Maybe Juan Soto was drained from his first-round victory in Monday night’s Home Run Derby at Coors Field, when he vanquished the favored Shohei Ohtani of the Angels in a three-swing swing-off to advance to the semifinals against the Mets’ Pete Alonso.
Perhaps his hand-selected pitcher, Nationals hitting coach Kevin Long, tired as the night went along, failing to deliver enough pitches to Soto’s up-and-in happy zone. At one point in the opening round, teammates Max Scherzer and Trea Turner were giving Long a pep talk during a time out.
Could the thin Denver air have taken a mile-high bite out of Soto’s endurance in a demanding exhibition of home run prowess?
Soto’s night in the Home Run Derby ended one step short of the finals when Alonso clobbered 16 longballs in the semifinals on 22 pitches from Mets bench coach Dave Jauss to defeat the Nationals slugger 16-15.

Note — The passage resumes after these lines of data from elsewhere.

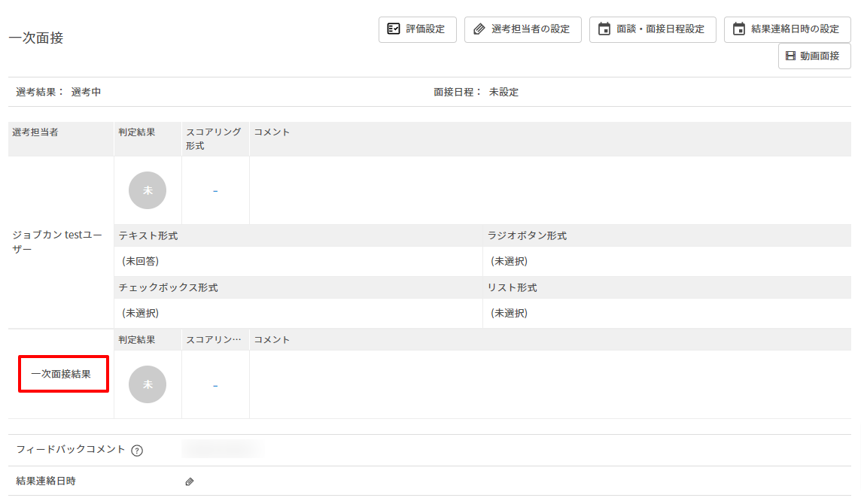This screenshot has width=861, height=504.
Task: Click the 選考結果 選考中 status text
Action: 86,93
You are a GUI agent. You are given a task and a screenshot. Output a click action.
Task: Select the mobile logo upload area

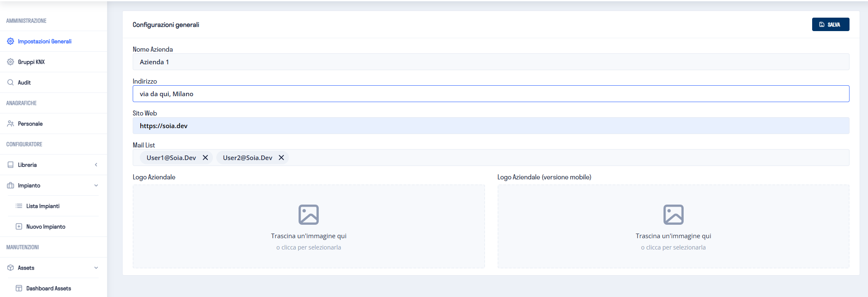click(673, 226)
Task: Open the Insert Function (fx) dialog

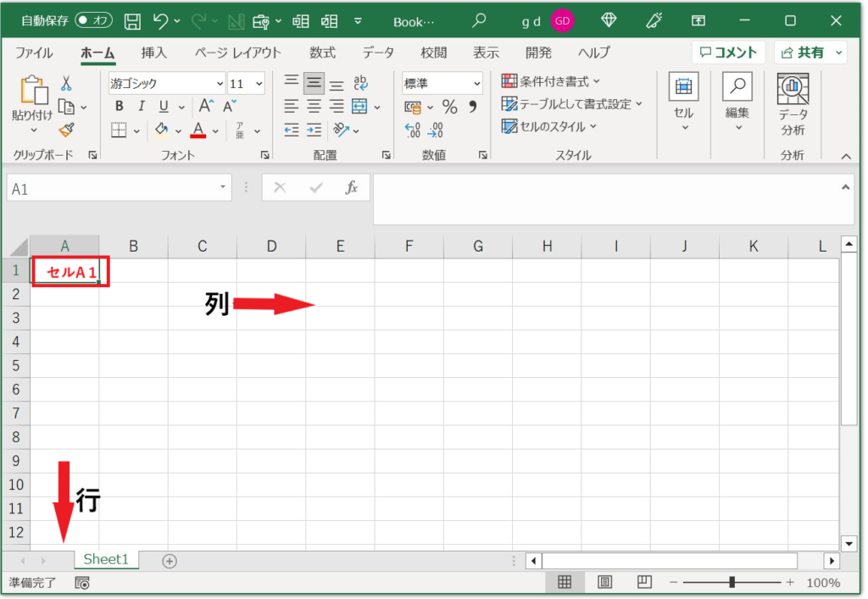Action: point(353,187)
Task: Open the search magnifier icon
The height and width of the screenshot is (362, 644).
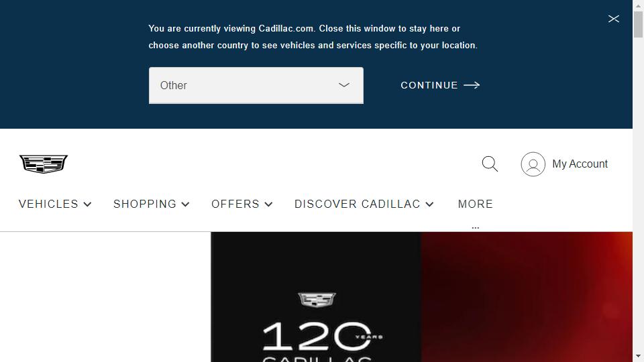Action: pos(490,164)
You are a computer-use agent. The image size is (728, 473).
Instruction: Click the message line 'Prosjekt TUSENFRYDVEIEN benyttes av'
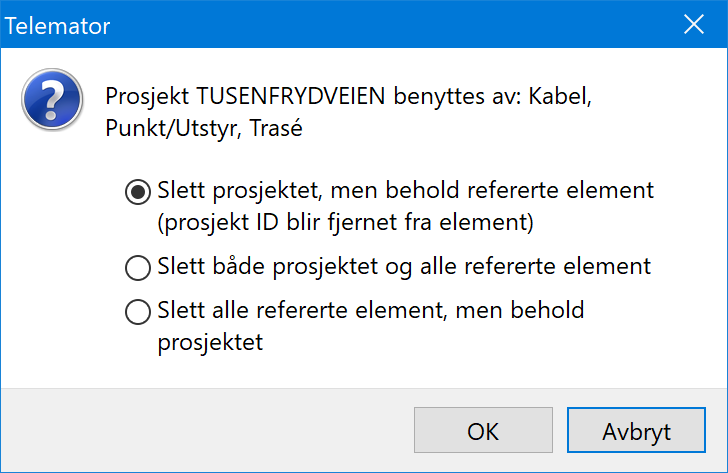pyautogui.click(x=313, y=97)
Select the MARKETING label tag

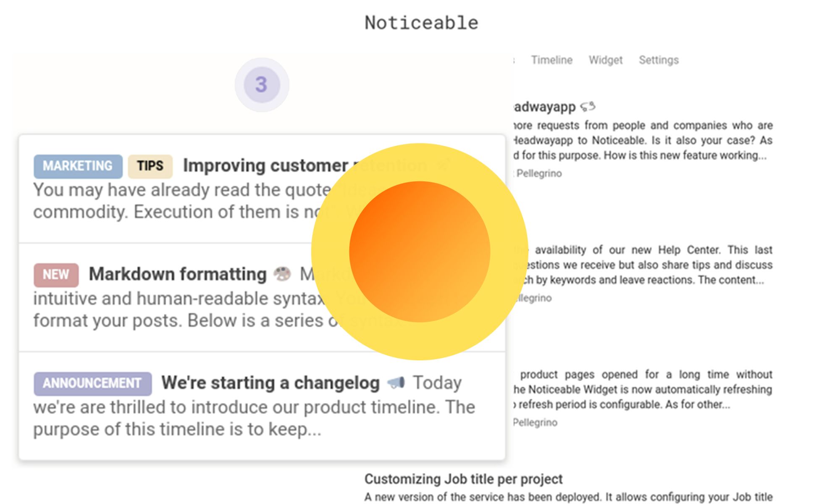[78, 166]
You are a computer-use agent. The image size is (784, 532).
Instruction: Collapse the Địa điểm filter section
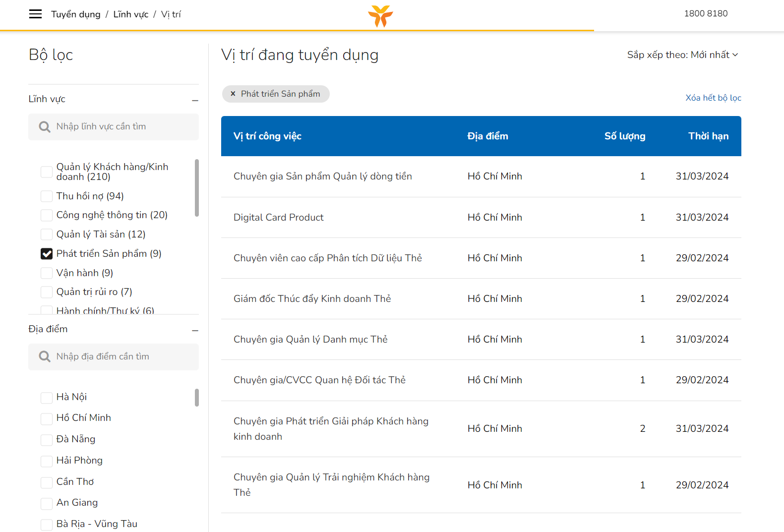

After the grueling display of powerful swings - which included a derby-record 520-foot poke into the third deck of the right field stands at Coors Field in the opening round - Soto embraced Alonso and wished him luck in the finals against the Orioles’ Trey Mancini.
“Go get him, man,” Soto told the Mets masher. “Go get him.”
A late addition to the Home Run Derby field who was seeded eighth against the top-seeded Ohtani in the opening round, Soto made the most of his star turn before Tuesday night’s Midsummer Classic.
Soto took Ohtani to the derby’s version of overtime - a one-minute rapid-fire swingfest after they had tied at 22 in the opening round plus bonus time. After an additional minute, both sluggers had six more blasts setting the stage for a three-swing swing-off, where the hitter with more homers in three swings would advance.
Soto went first and - after being challenged by Long’s offerings low in the middle of the zone for much of the night - made the most of his trio of hacks. His first swing produced a moonshot to right field. On his second cut, Soto reached the third deck in right field with a 506-foot poke. On his final swing, Soto went deep to center field with a 109 mph exit velocity.
Ohtani got a chance to match Soto’s blasts, but his first swing produced a grounder that ended the epic battle.
“It feels great,” Soto said in an ESPN interview. ” ... But there’s a long way to go.”
In the semifinals, Soto faced Alonso, the 2019 Home Run Derby champion who dispatched the Royals’ Salvador Pérez in the first round by a 35-28 margin. If the 89-degree temps wore Alonso down, he didn’t show it in the semifinals, where he danced before settling into the batter’s box and at one point took a timeout to implore the crowd to cheer louder for him.
Soto, who was bidding to join 2018 Home Run Derby champ Bryce Harper as the lone Nats to prevail in the competition, hit 11 homers in the regulation three-minute round, then four more in the bonus time for a total of 15. He went mostly opposite field after spreading longballs all around the Coors Field outfield in the opening round.
But Alonso was up to the task, connecting on 16 of his 22 semifinal swings to send Soto out of the derby. Alonso won the final, outhomering Mancini 23-22, to claim his second straight Home Run Derby crown.